Thurston Armbrister of Jacksonville Jaguars kneeling (Press Association)

 

HOT YOGA
Off-season we work at the gym hardcore with lots of weight training to build up our bodies for the impact the season is going to have on us. That means lots of Olympic weight lifting, push-ups, curls and bench presses but it all has to translate on the field. Pretty much anyone can pump iron and get huge but we need to have just enough muscle to protect our bones and body for when we tackle and get tackled but also still be able to retain our full range of movement and be fast. With our lower body strength, all our exercises cater towards having explosive movement and speed, so we do speed squats, lunges and box jumps. Hip and core work is also really important in our sport because we have to be able to rotate and be agile. A good way to do this is through hot yoga. We do it to help with hip flexibility and also after a long workout it can relieve soreness and loosen our muscles, which prevents injury.

FIELD OF DREAMS
Fieldwork is the most important aspect in our training schedule because you don’t play football in the gym. Most of our job is to be reactionary to opposition plays so the more we repeat situations that may happen during a game, the better. We’ll do feet work like ladder drills to keep us light and fast on our feet and focus on explosive starts. This is where we learn all of our trade and where we have to listen closely to our coaches and what we need to look out for. We repeat drills and communication with our teammates because you can be a great individual but, if you aren’t organising well with your defensive teammates, then the opposition will exploit that.

VIDEO GAMES
The exercises we do aren’t always physical.

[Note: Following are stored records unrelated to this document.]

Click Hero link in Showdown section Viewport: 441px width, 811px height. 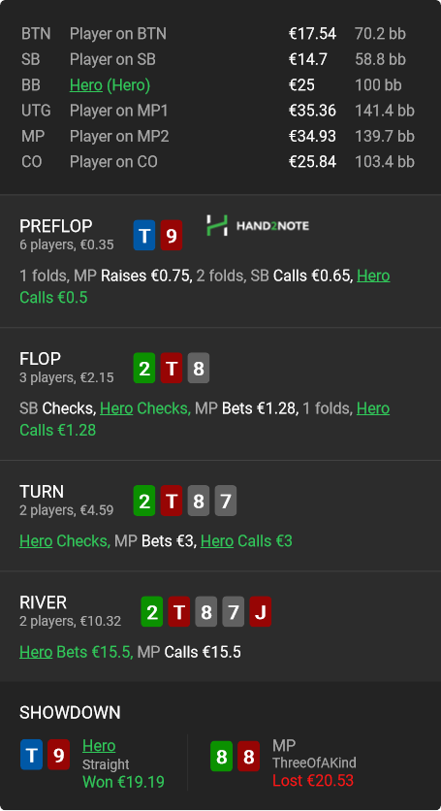[x=99, y=745]
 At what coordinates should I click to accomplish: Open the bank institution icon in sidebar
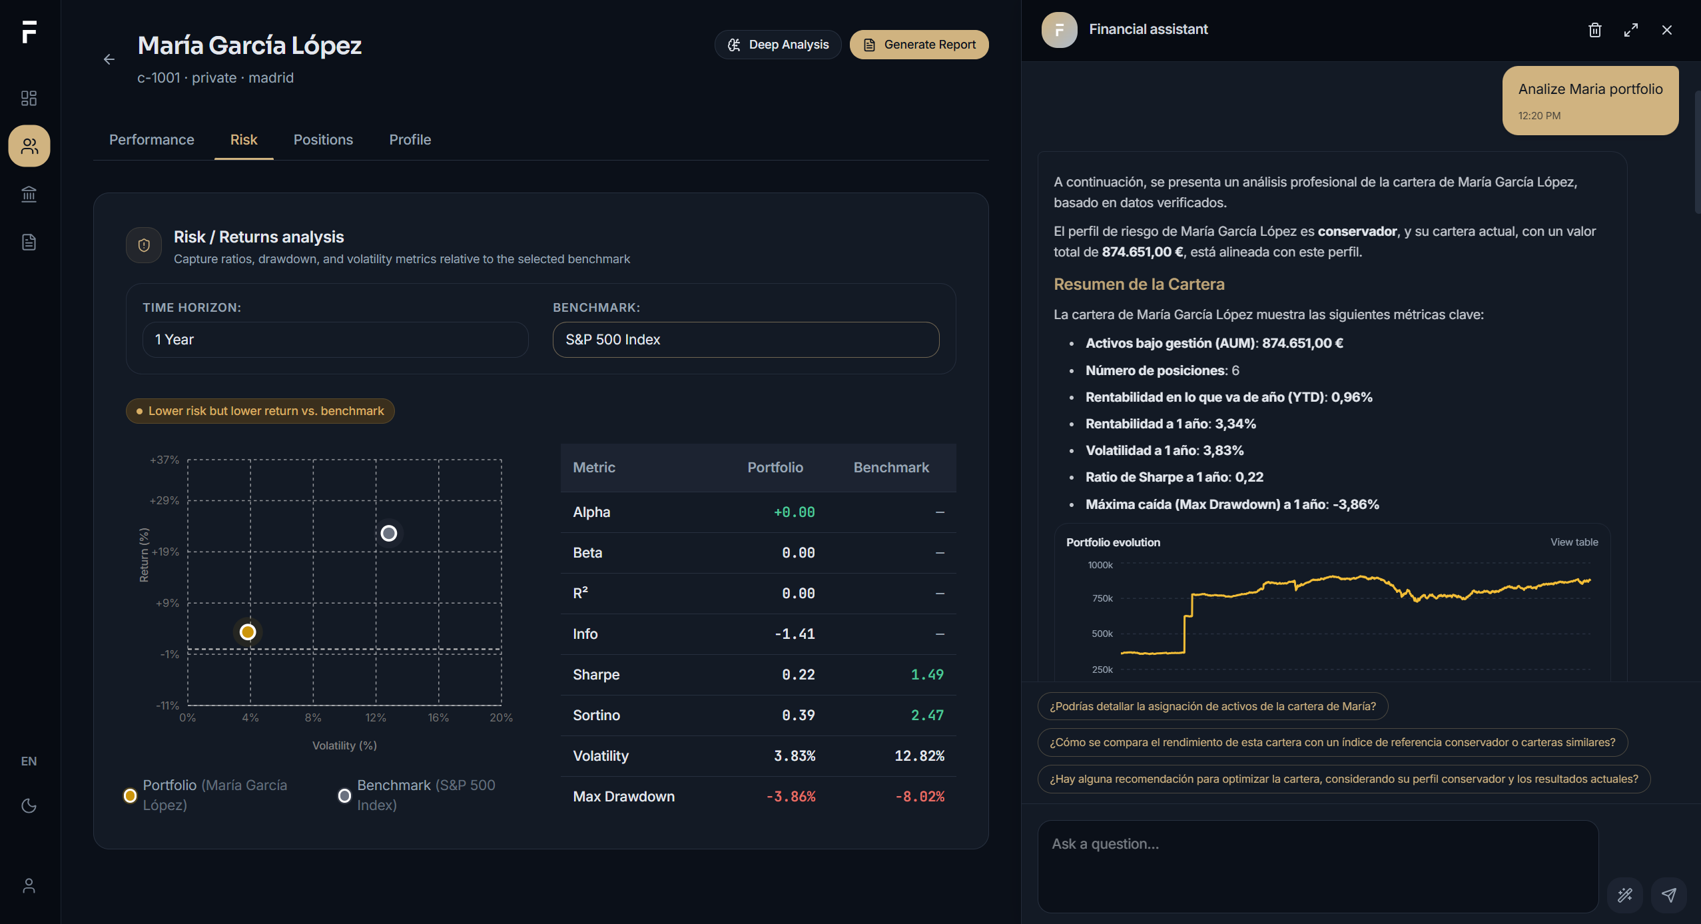click(x=29, y=194)
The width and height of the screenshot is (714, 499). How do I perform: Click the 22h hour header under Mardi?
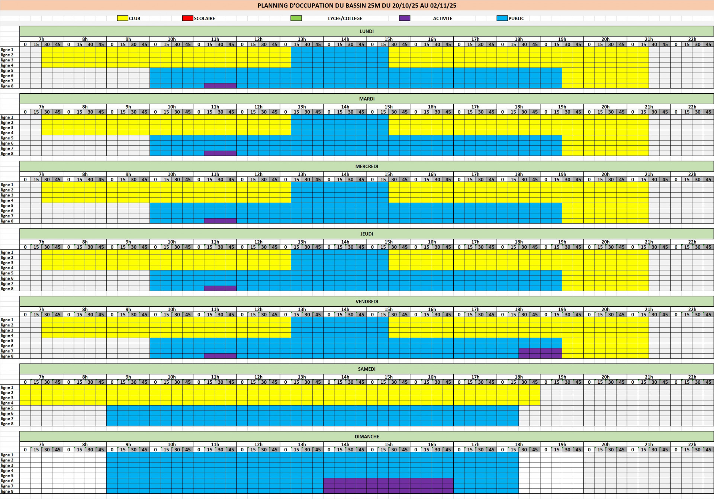pos(692,107)
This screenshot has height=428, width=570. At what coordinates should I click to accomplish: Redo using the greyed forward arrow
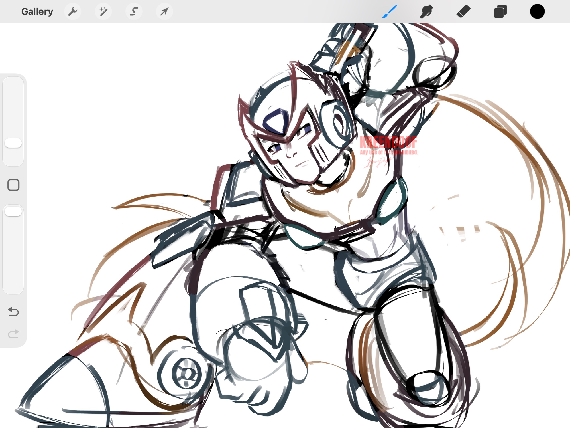coord(13,334)
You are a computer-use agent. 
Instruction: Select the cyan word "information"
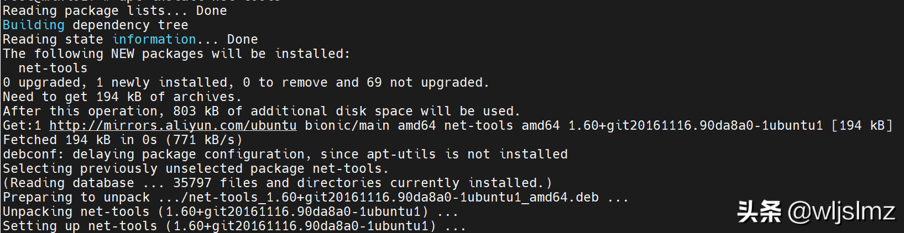[x=154, y=40]
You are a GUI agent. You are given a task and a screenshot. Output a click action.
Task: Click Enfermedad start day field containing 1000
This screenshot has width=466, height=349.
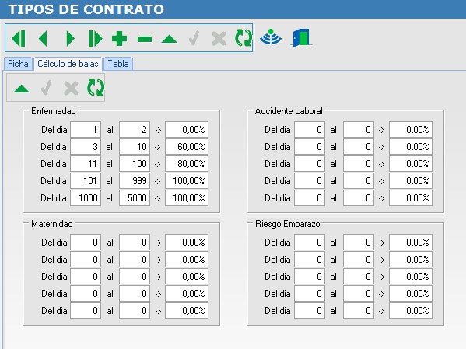click(x=86, y=197)
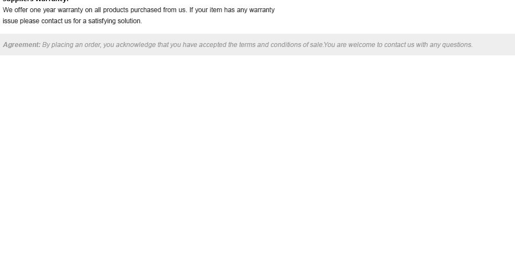Viewport: 515px width, 276px height.
Task: Click the partially visible Suppliers Warranty heading
Action: coord(35,1)
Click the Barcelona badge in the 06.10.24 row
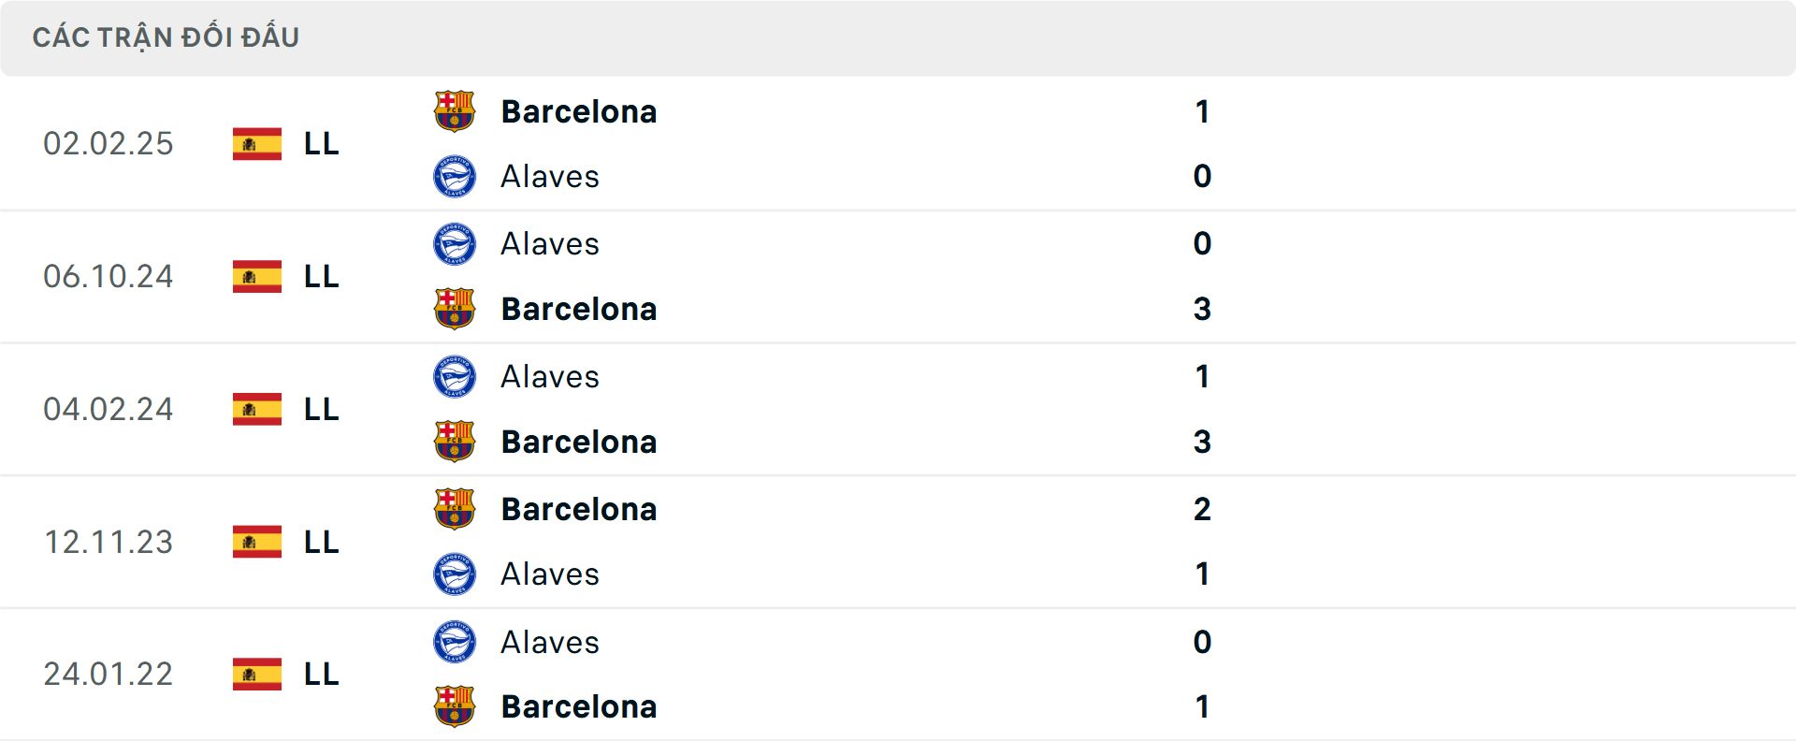Screen dimensions: 1796x741 click(455, 309)
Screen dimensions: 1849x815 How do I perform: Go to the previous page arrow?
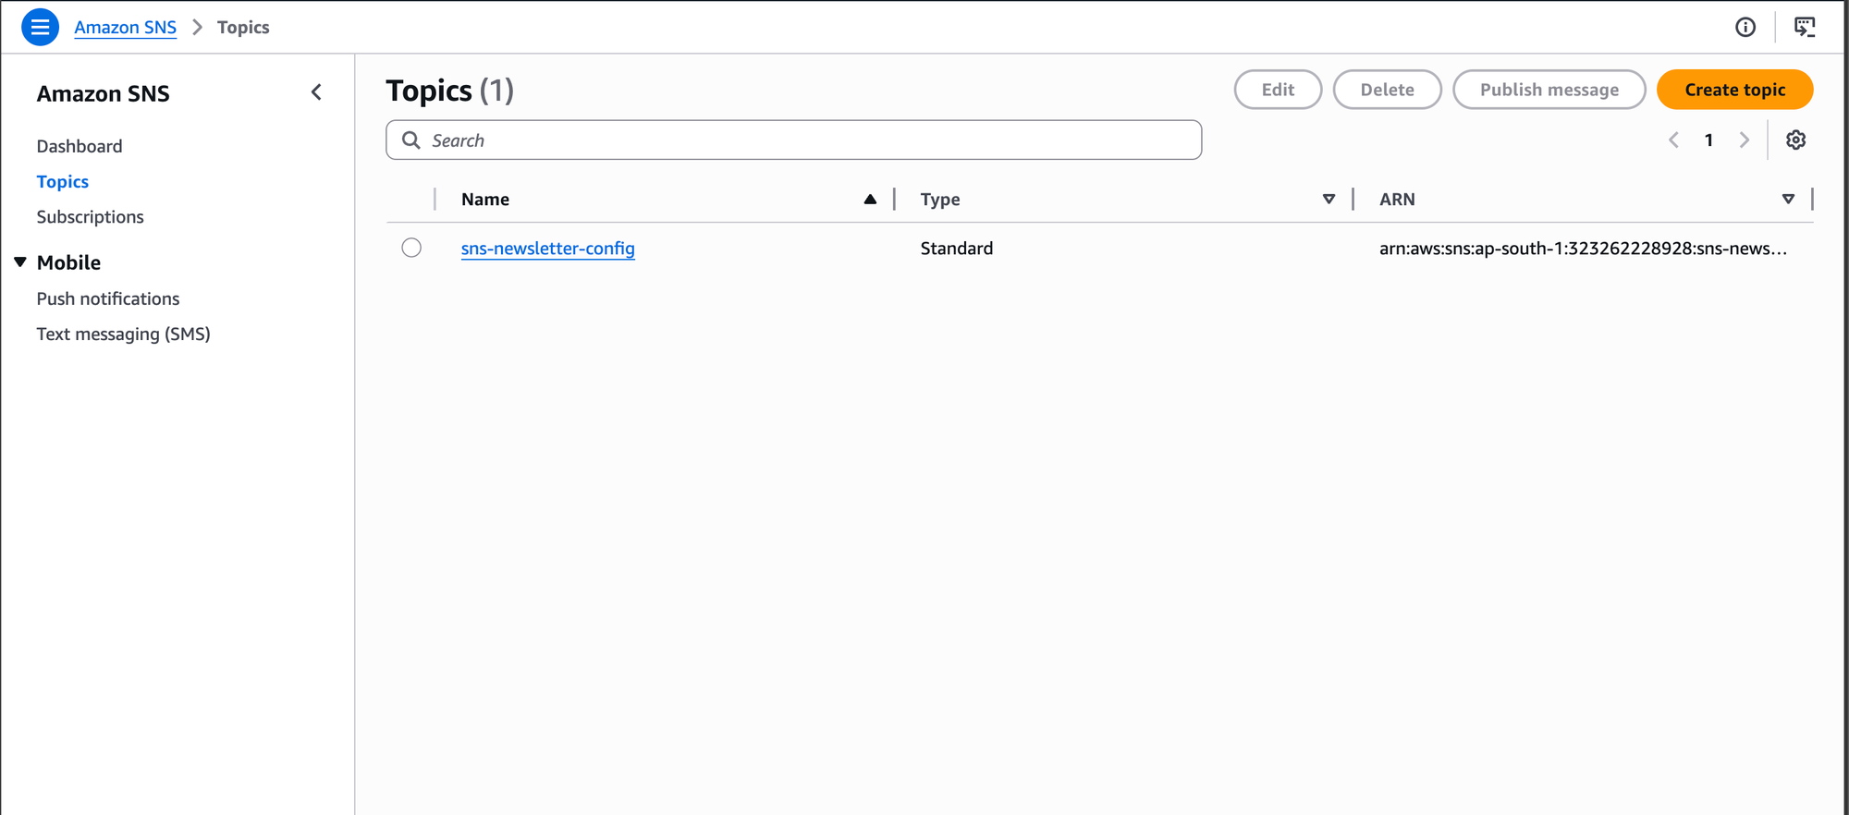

A major part of preparing for the next game is to study the guys we are going up against. We watch lots of reels of their games and look for tendencies and steal a few tips on the regular plays. We do this so we can take advantage of any weaknesses they may have or be aware of potential dangers we might come up against. Obviously putting it into practice is hard but going into a game with more knowledge about your opponent is always better. I also like to play chess to keep my mind sharp and my decision making faster because like football, it’s all about reading your opponent and coming up with different ways to react to their moves.